* [The problem] The answer consists of the lines from the line holding "Where should I" through the last line of the entries, retyped exactly, and nothing else. No pictures belong in it.

Recorded data

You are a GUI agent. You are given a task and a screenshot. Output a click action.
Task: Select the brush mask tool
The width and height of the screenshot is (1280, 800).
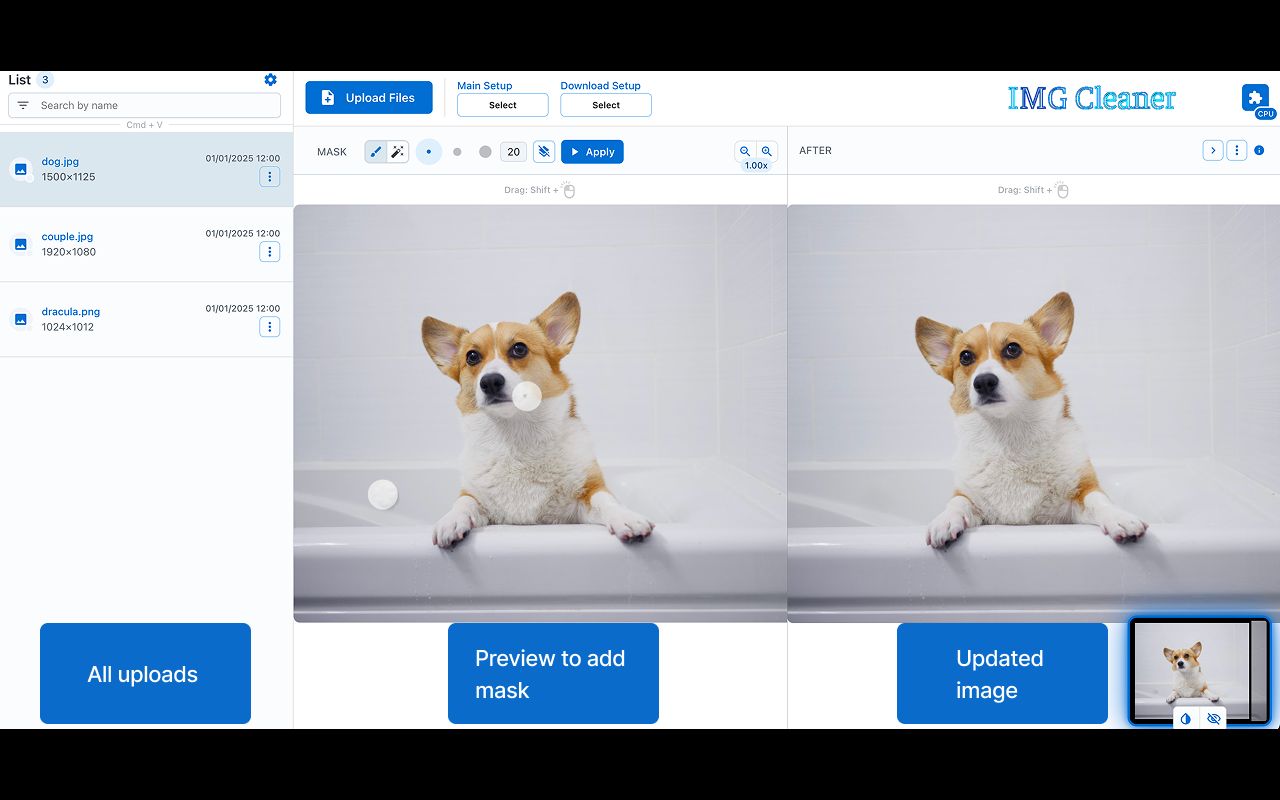click(x=375, y=151)
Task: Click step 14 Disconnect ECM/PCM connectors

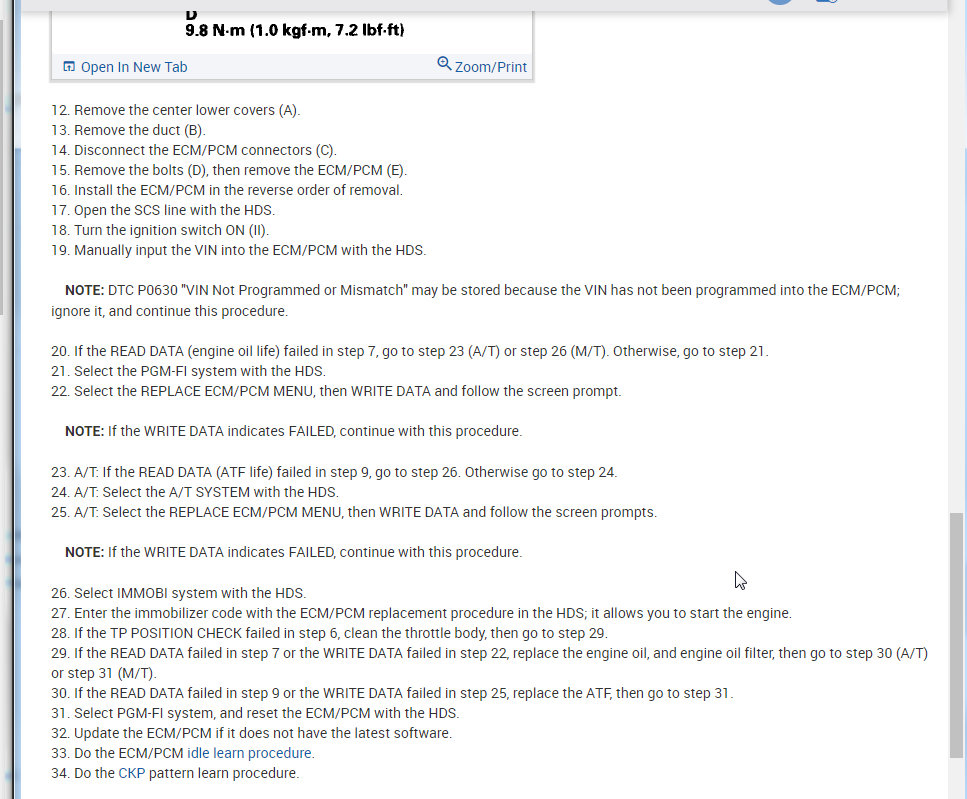Action: pyautogui.click(x=194, y=150)
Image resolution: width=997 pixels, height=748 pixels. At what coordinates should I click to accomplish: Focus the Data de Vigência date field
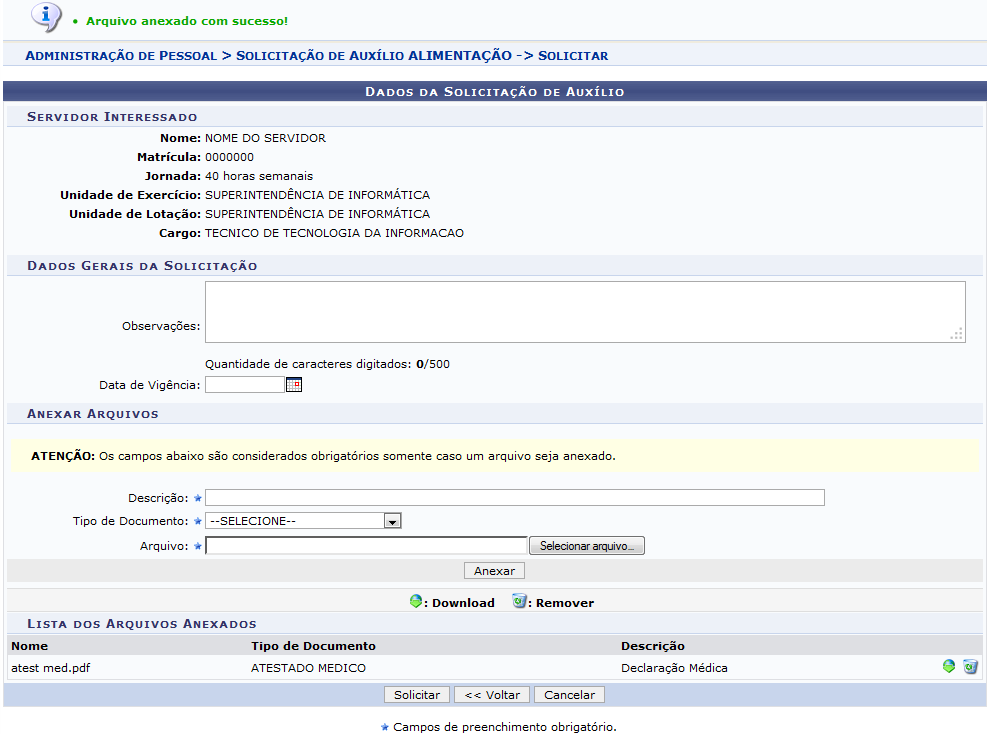244,385
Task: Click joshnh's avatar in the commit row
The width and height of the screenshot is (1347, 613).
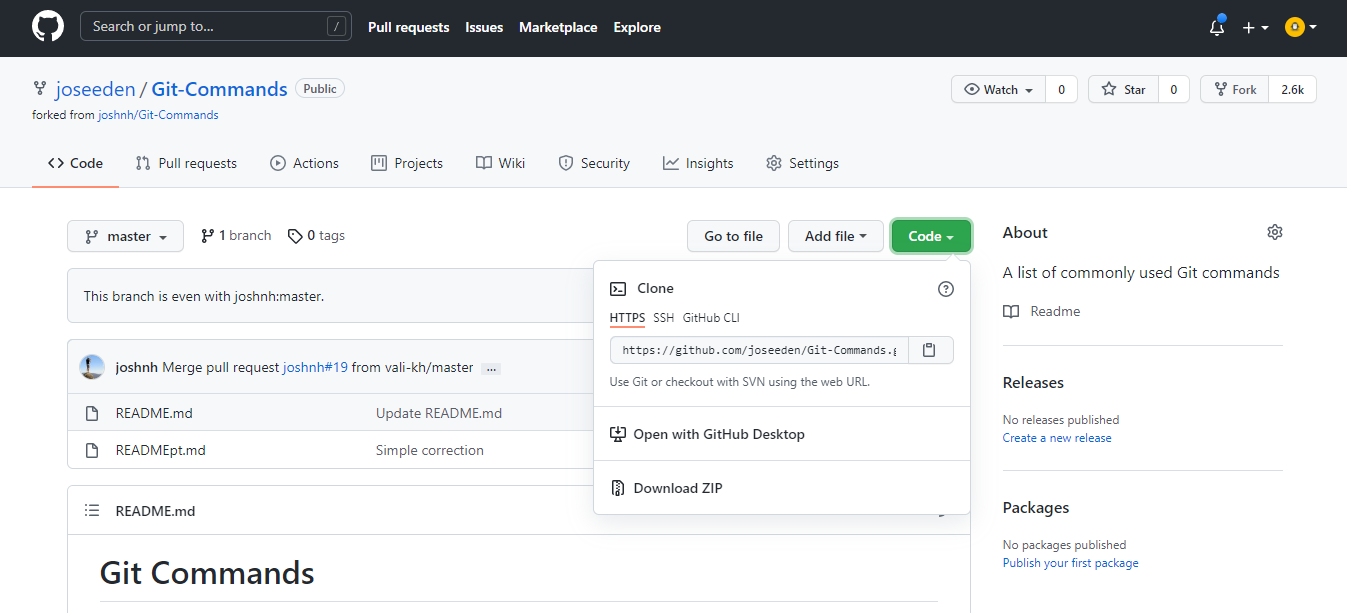Action: 92,367
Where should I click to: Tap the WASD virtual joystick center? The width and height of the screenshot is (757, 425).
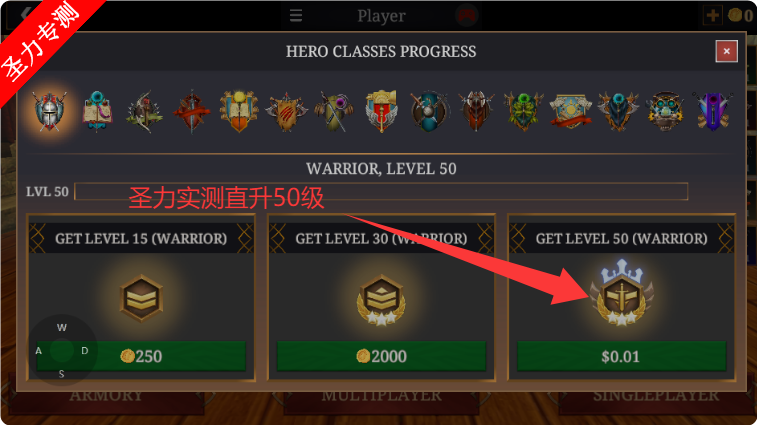62,350
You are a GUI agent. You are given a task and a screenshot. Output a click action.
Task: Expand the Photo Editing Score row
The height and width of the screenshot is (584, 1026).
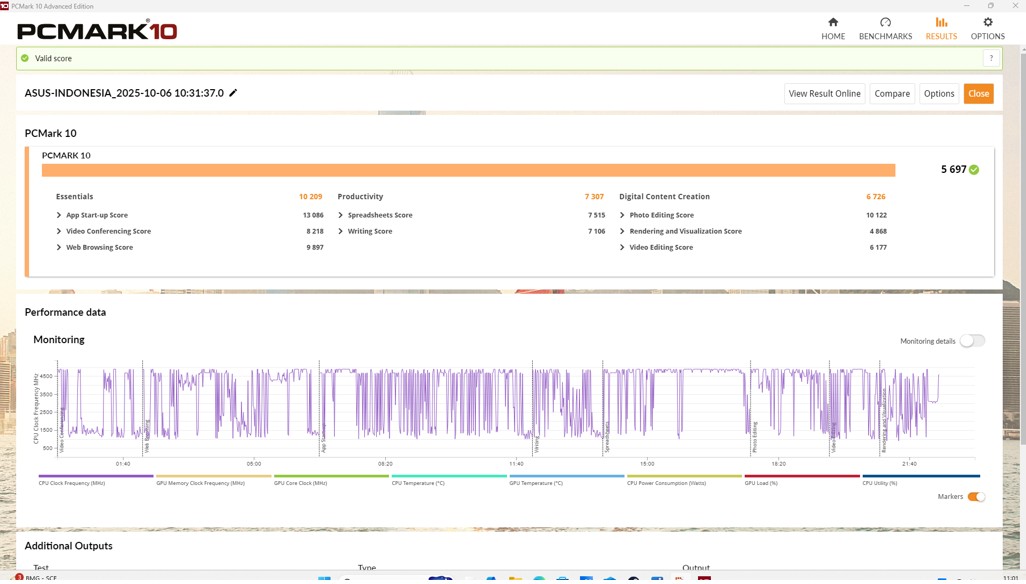pyautogui.click(x=622, y=215)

* [Result]
Where should I click to: Tap the WASD virtual joystick center? The width and height of the screenshot is (757, 425).
62,350
You are a GUI agent. You are given a task and a screenshot. Output a click action.
Task: Expand the Photo Editing Score row
The height and width of the screenshot is (584, 1026).
pyautogui.click(x=622, y=215)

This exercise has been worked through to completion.